▶ [EXTRACT]
##########
Making movies and TV shows set in the future can be dangerous, because while they sometimes turn out accurate, they always run the risk of getting things incredibly wrong and looking embarrassing later when the future they predict doesn’t come to pass.
In fact, this happens more often than not. The history of sci-fi is littered with examples of movies, TV shows, and books that got things completely wrong. That doesn’t mean these movies are bad; it’s just a warning not to put too much stock in what they have to say.
Back to the Future Part II (1989)
The future is all about fax machine
Let’s start with a fun one. In Back to the Future Part II, Marty McFly (Michael J. Fox) goes to the far future year of 2015 where he tools around on a hoverboard, wears self-lacing shoes, and rides around in a flying car. Also, in this future, fax machine technology has advanced to the point where faxes can be sent almost instantaneously. The technology is so ubiquitous that mailboxes are outfitted with fax machines so you can pick up your communications the moment you arrive home.
##########
▶ [EXTRACTED RECORDS]
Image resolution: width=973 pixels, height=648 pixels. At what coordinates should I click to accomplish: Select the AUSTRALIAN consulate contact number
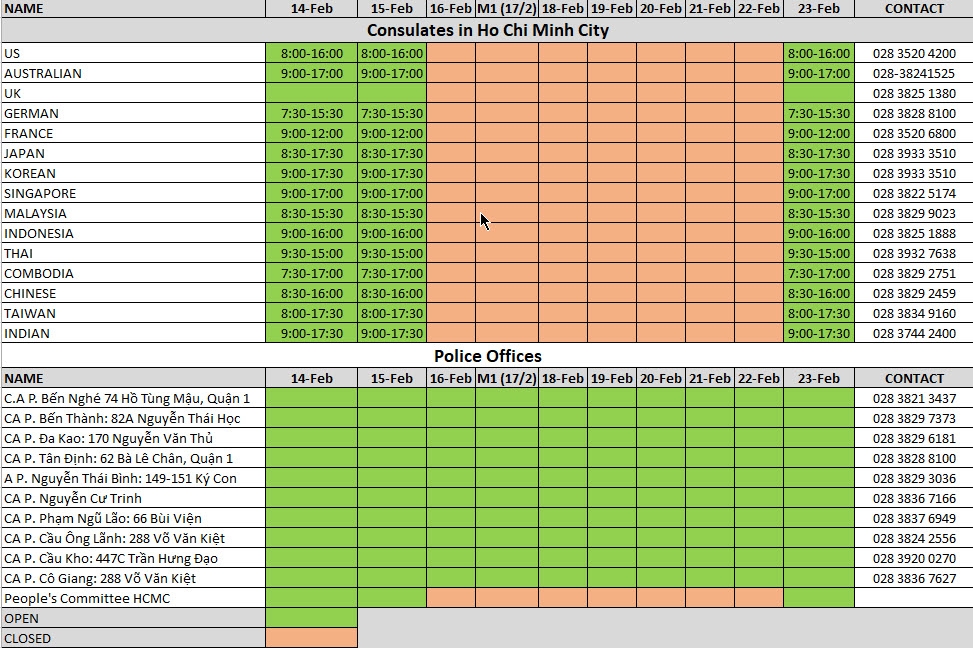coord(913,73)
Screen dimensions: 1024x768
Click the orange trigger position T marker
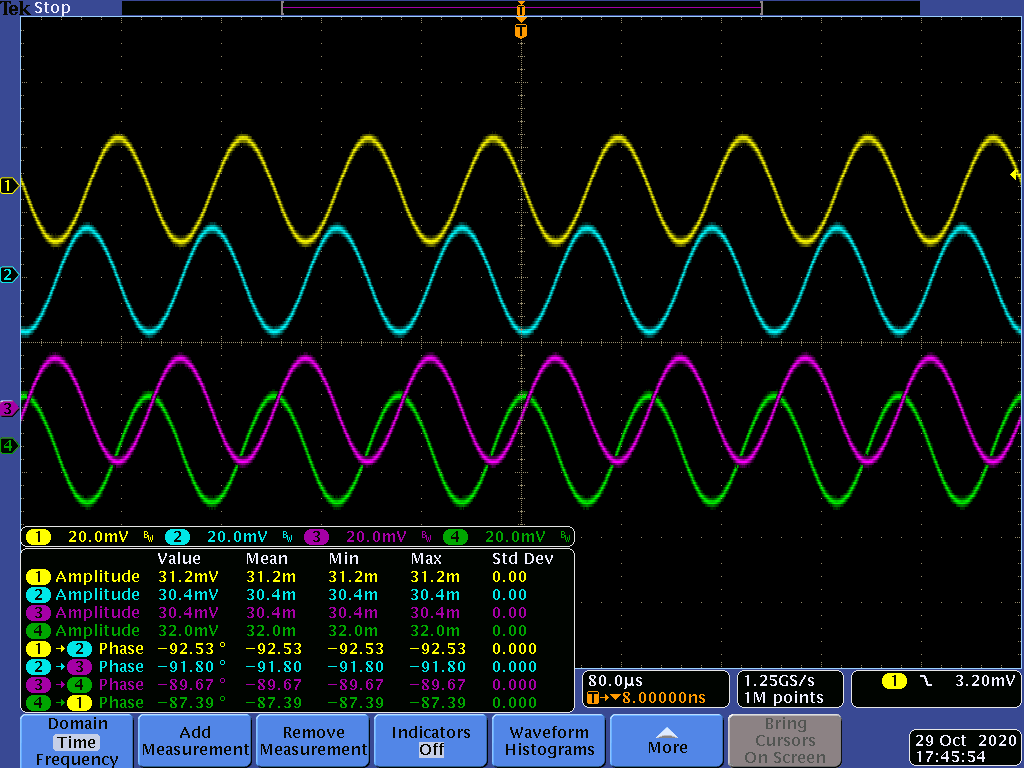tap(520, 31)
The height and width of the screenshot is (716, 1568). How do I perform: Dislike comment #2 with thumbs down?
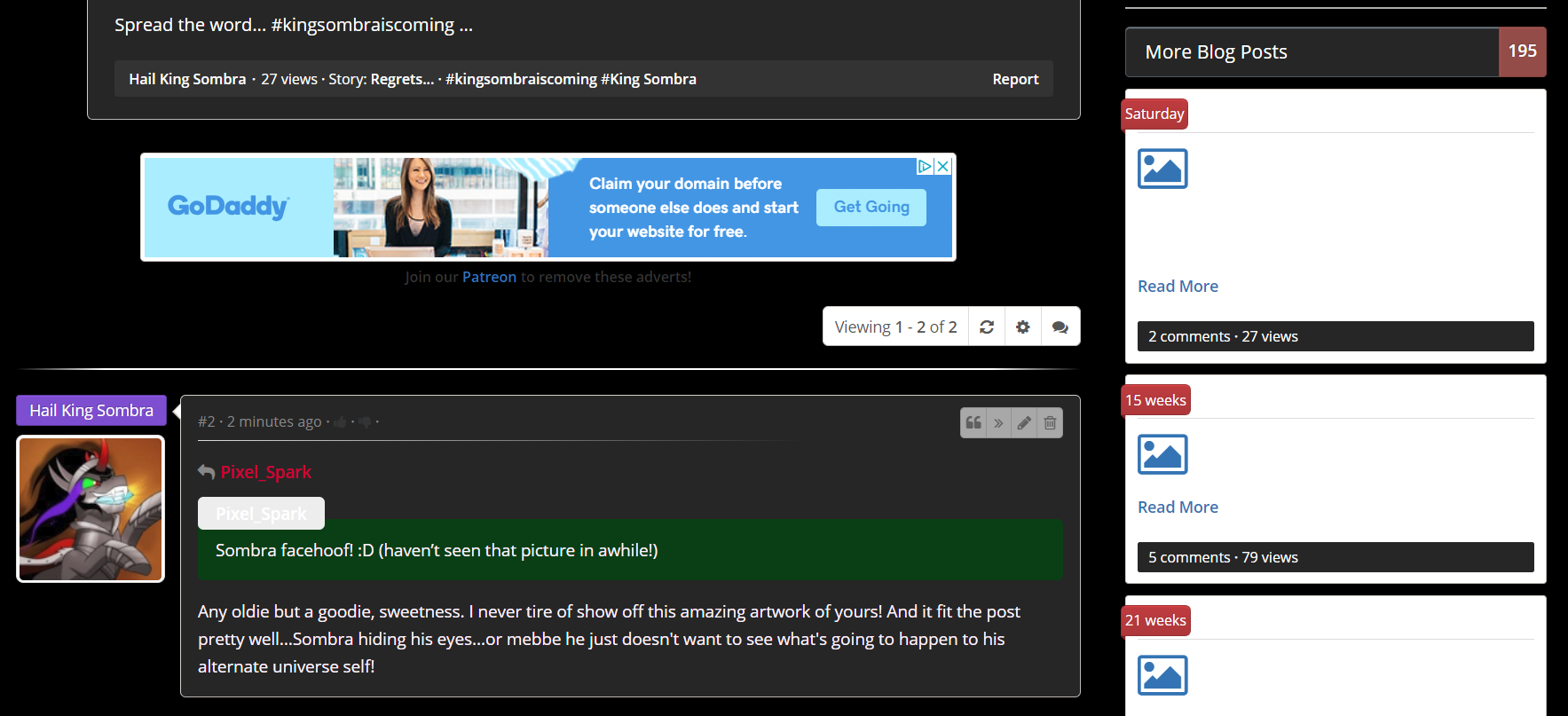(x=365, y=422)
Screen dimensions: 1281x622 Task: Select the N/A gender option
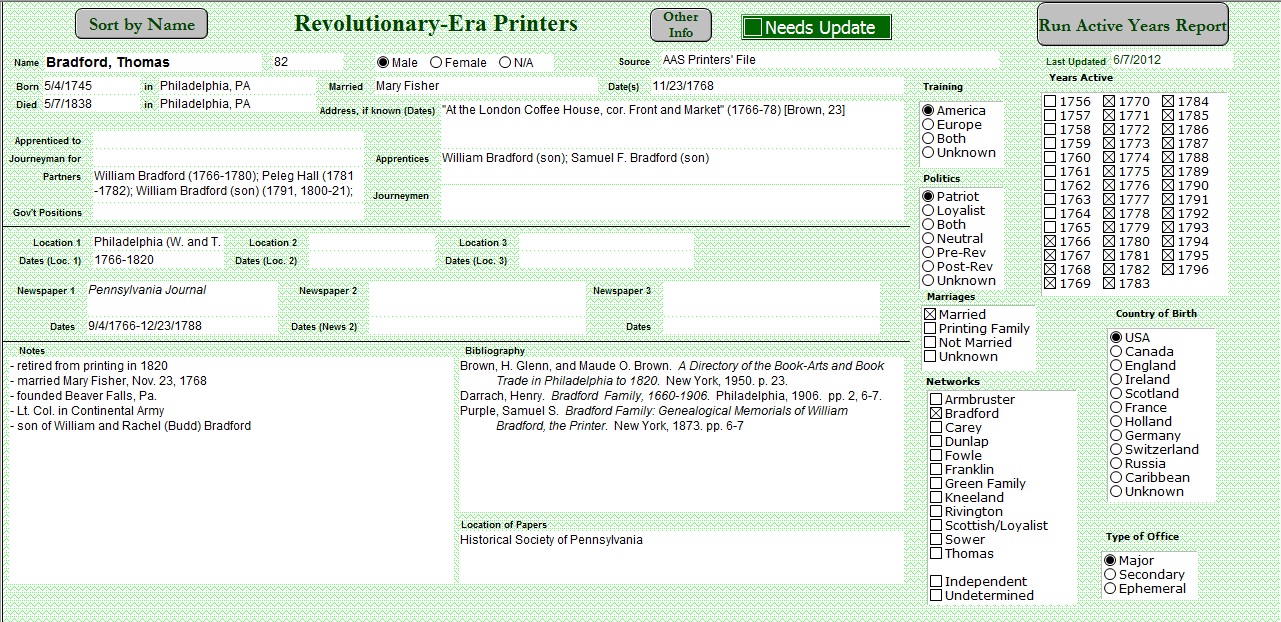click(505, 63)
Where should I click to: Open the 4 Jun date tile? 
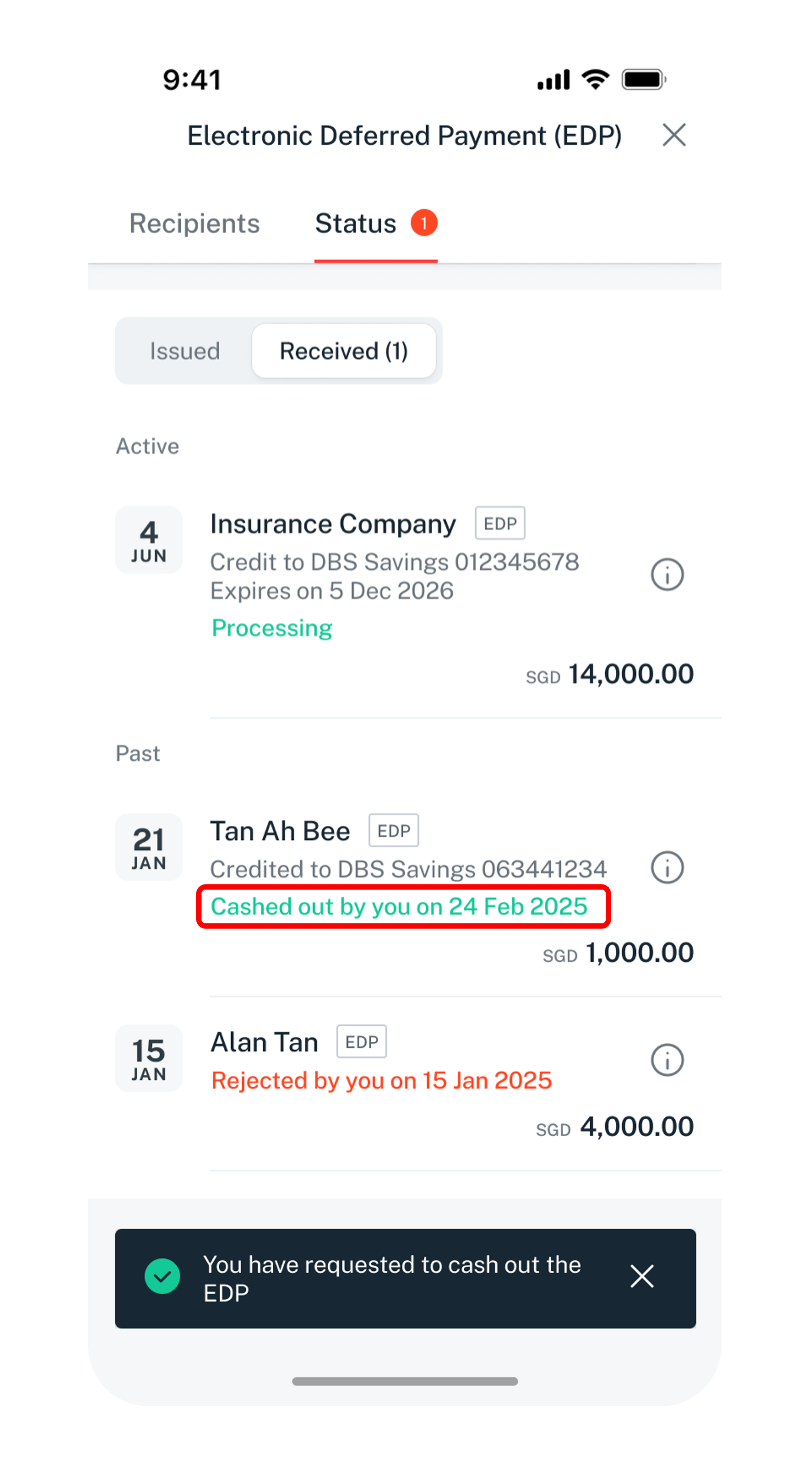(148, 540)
##########
▶ [YOUR TASKS]
a) Answer each question from the sci-fi article.
(i) The article says the history of sci-fi is littered with examples of which three kinds of works?
(ii) Which actor plays Marty McFly?
(iii) What are mailboxes outfitted with in the future of Back to the Future Part II?
b) According to the sci-fi article, what does Marty McFly tool around on, wear, or ride in during his trip to 2015? List every item.
c) Extract from the sci-fi article the passage that runs from "Making movies and" to "have to say.".
This material has no connection to the sci-fi article.

▶ [ANSWERS PER TASK]
a)
(i) Movies, TV shows, and books.
(ii) Michael J. Fox.
(iii) Fax machines.

b)
- A hoverboard
- Self-lacing shoes
- A flying car

c)
Making movies and TV shows set in the future can be dangerous, because while they sometimes turn out accurate, they always run the risk of getting things incredibly wrong and looking embarrassing later when the future they predict doesn’t come to pass.
In fact, this happens more often than not. The history of sci-fi is littered with examples of movies, TV shows, and books that got things completely wrong. That doesn’t mean these movies are bad; it’s just a warning not to put too much stock in what they have to say.